Chili cook-offs canceled amid ongoing pandemic

TERLINGUA — The 2020 events for both the CASI and Tolbert chili cook-offs have been canceled, Brewster County officials said last week, marking some of the latest public gatherings to fall victim to the coronavirus pandemic.

The coronavirus pandemic has upended public events across the country and globe, from big gatherings like South by Southwest to smaller ones like the Blackwell School Block Party. Late last month, The Big Bend Sentinel reported on Viva Big Bend, the annual music festival that went virtual in effort to protect attendees.

But unlike music shows, chili tastings can’t go virtual. And at a Brewster County Commissioners Court meeting last week, officials decided not to permit the events.

On Thursday, Robert Alvarez, the executive director for the Brewster County Tourism Council, said in an email that both events had officially been canceled.

“The Tourism Council had hoped that these events would have helped the tourism industry here make some sort of comeback after spring break was taken away due to the pandemic,” he wrote. The council, he added, “will look into targeted marketing to perhaps help alleviate this unfortunate cancellation somewhat.”

The organizers behind the CASI and Tolbert-Ryan cook-offs did not immediately respond to requests for comment. But in statements, both organizations expressed sadness at the developments.

In a lengthy post, Keith Karaff, the executive director for the Chili Appreciation Society International (or CASI) called the news “a very disheartening update.” The group considered moving its Terlingua chili cook-off elsewhere, he wrote, but ultimately decided it could compete with “the ease and accessibility we have at the [CASI de los Chisos] Ranch,” where the event is normally held.

“We cook in the rain, snow, floods, hurricanes, blizzards, droughts,” Karaff wrote. “Name a weather event and we still gather to make it happen. But with circumstances beyond our control, this year we just can’t work a miracle.”

The Frank X. Tolbert and Wick Fowler International Championship Chili Cook-Off — also known as the “Original Terlingua International Championship Chili Cook-off,” “A Bowl of Red” and “Behind the Store” — put out a similar statement on its website. Brewster County Judge Eleazar Cano was unwilling to sign off on the event’s mass-gathering permits, the statement explained.
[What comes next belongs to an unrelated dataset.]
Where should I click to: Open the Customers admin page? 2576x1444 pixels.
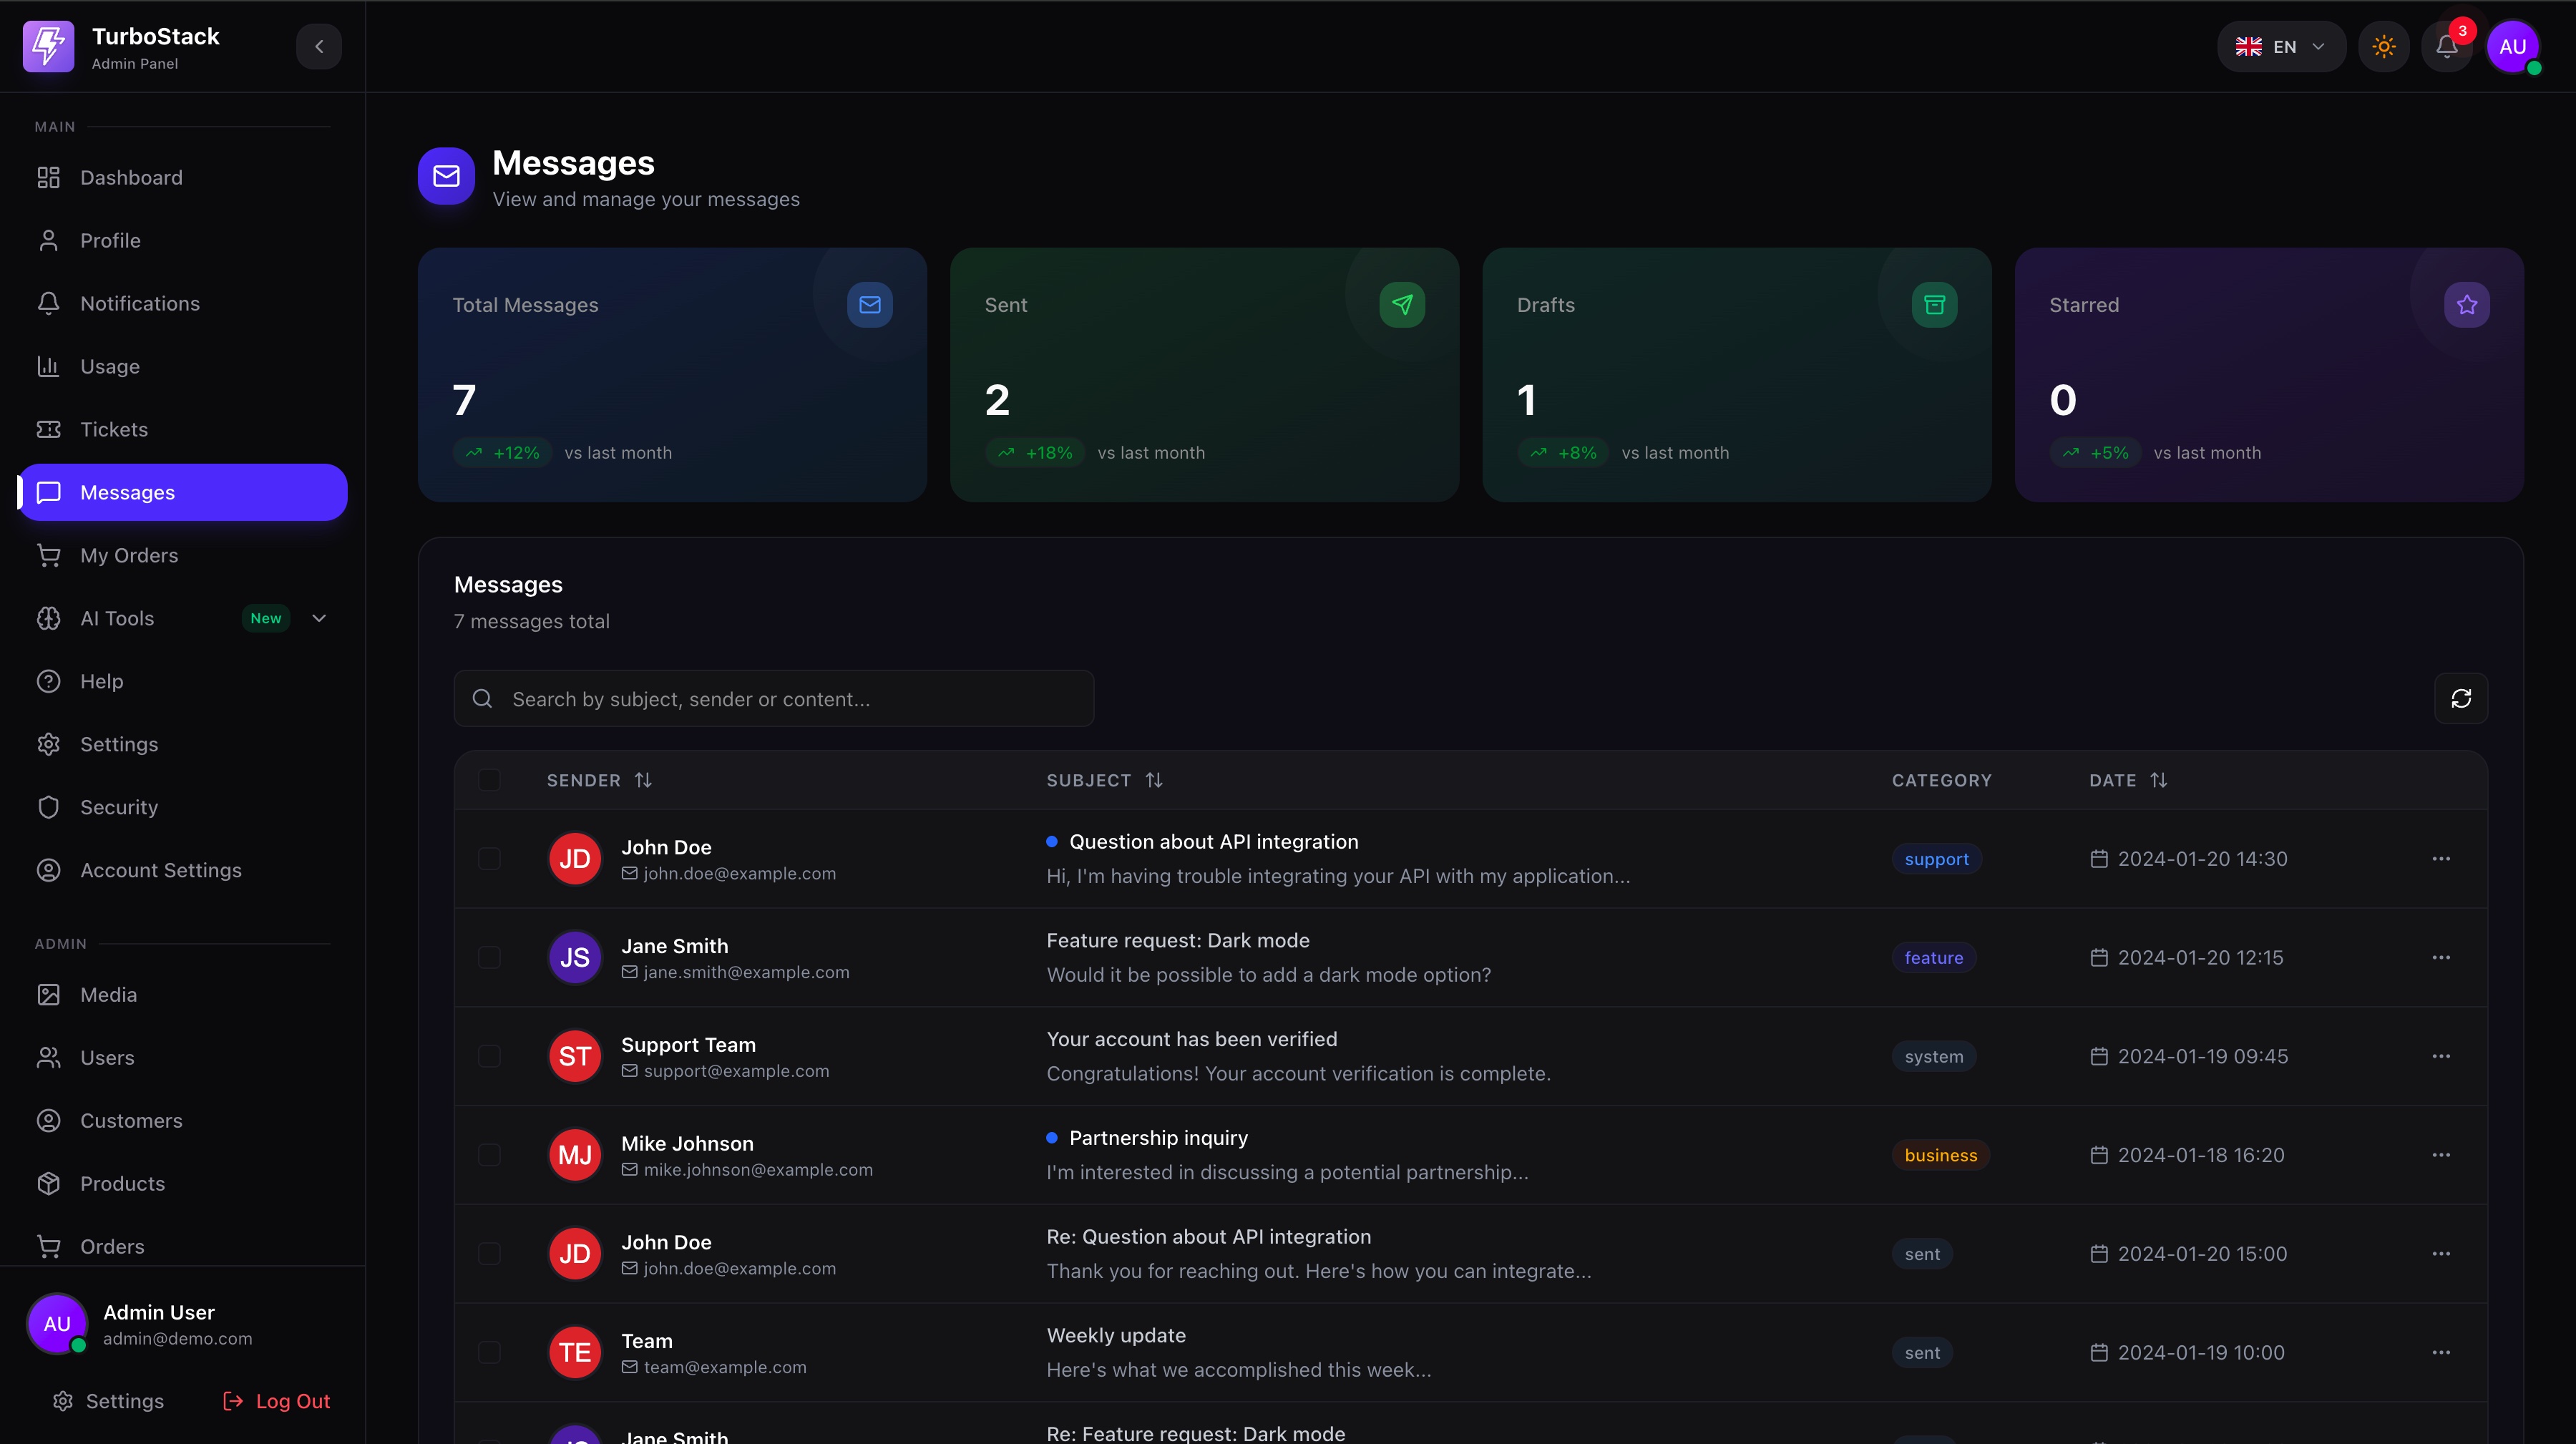pyautogui.click(x=131, y=1120)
The group was considering “our many options” and was “holding out hope for a change of heart,” the statement said. But given the circumstances, they acknowledged they would likely “focus on November 2021 instead.”

Tolbert had developed new suggested protocols for the coronavirus pandemic. It encouraged cooks to prepare food outside, said it would provide workers with masks and gloves and said it would likely encourage attendees to bring a “tasting kit” with their own cups and spoons.

But as early as July, the group cited the “surge of positive COVID-19 cases in Texas” and warned the event wasn’t a sure thing.

Many of the events on the calendar for this month and next are being canceled or postponed,” the group wrote at the time. “We will update our schedule as promoters either get approval or denials from local officials.”

In an interview this week, Alvarez, the tourism director, said he was also disappointed by the decision. Still, he noted that mass gatherings were still banned across the state — not just in Brewster County — and stressed that “public health and safety, particularly for our workers and residents, are most important.”

“I’m not a prognosticator, but I could kind of see [the cancellation],” he added. “I was hoping I was wrong. It turns out I wasn’t.”

The two chili cook-offs typically sold out hotel rooms throughout South County, he said. Losing those events contributed to the already dire circumstances of tourism in the region, which also saw a subdued spring break — typically the region’s peak tourism time. The council had already cut $600,000 off its budget next year, or about half of the total, he said.

To make up for shortfalls at restaurants and hotels, Alvarez is encouraging residents to take staycations — particularly at Big Bend National Park if they’ve never been. “Take a day,” he said. “Do a drive. Have lunch in Lajitas.”